Options Trading Weekly Recap: Sell the Rip?


 

Let’s recap the week after this market started to lose bullish structure. Take a look at the weekly chart on the S&P 500 (ES) because we do find support at the 21 exponential moving average (EMA) while the daily chart shows bearish structure. Until we see two to three closes back above the 21 EMA, approach your trading as a ‘short the rip’ market. In this video, we’ll discuss key spots we’re looking to short and which setups are maintaining their bullish structure amidst a volatile market.

Stay Focused!

 

Time to ‘STFR?’


The markets were met with strong selling pressure this week and the daily charts of the major indexes and sectors lost bullish structure. To us, a loss of bullish structure takes place with a series of closes under the daily 21 exponential moving average (EMA), a negative histogram, red 10x bars, and a lack of positively stacked EMAs.

 

ES Daily Chart

 

Until the market has two to three solid closes above the 21 EMA, the path of least resistance is most likely to the downside. The goal is to continue playing the ebbs and flows of the market but in the opposite direction of what we have been doing for the last handful of months. This is what we refer to as a “short-the-rally” market environment. 

When going short, we want to pick our spots just as wisely as we do when we’re going long. To profitably trade a downside trending market we want to avoid shorting “in the hole.” In other words, we want to avoid shorting at -2 to -3 average true range (ATR) extensions. Instead, we want to short the rejections of the bounce into the 21 EMA and aim to take profits on the flush into -2 to -3 ATR (chart below).

 

ES Daily Chart

 

With a decent bounce into the close on Friday, we’ll have to see if the markets can gain support into Monday for a move back to the 21 EMA early next week. If the S&P 500 (ES) gets rejected there this could be where we get our opportunity for a better short.
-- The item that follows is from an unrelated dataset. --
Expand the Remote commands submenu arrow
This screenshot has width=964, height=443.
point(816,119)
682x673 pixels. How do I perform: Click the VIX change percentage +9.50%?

In Sunday’s video, we’ll dive a bit more into the shift of momentum we’ve seen over the last few weeks, along with a few “gems” that are still setting up with bullish structures in the midst of a volatile market. We were able to take profits on both our HD and NFLX swings this week in the Compounding Growth Mastery. Have a restful weekend and we’re looking forward to tackling whatever the market throws our way next week. 

Talk to you on Sunday!

Stay Focused!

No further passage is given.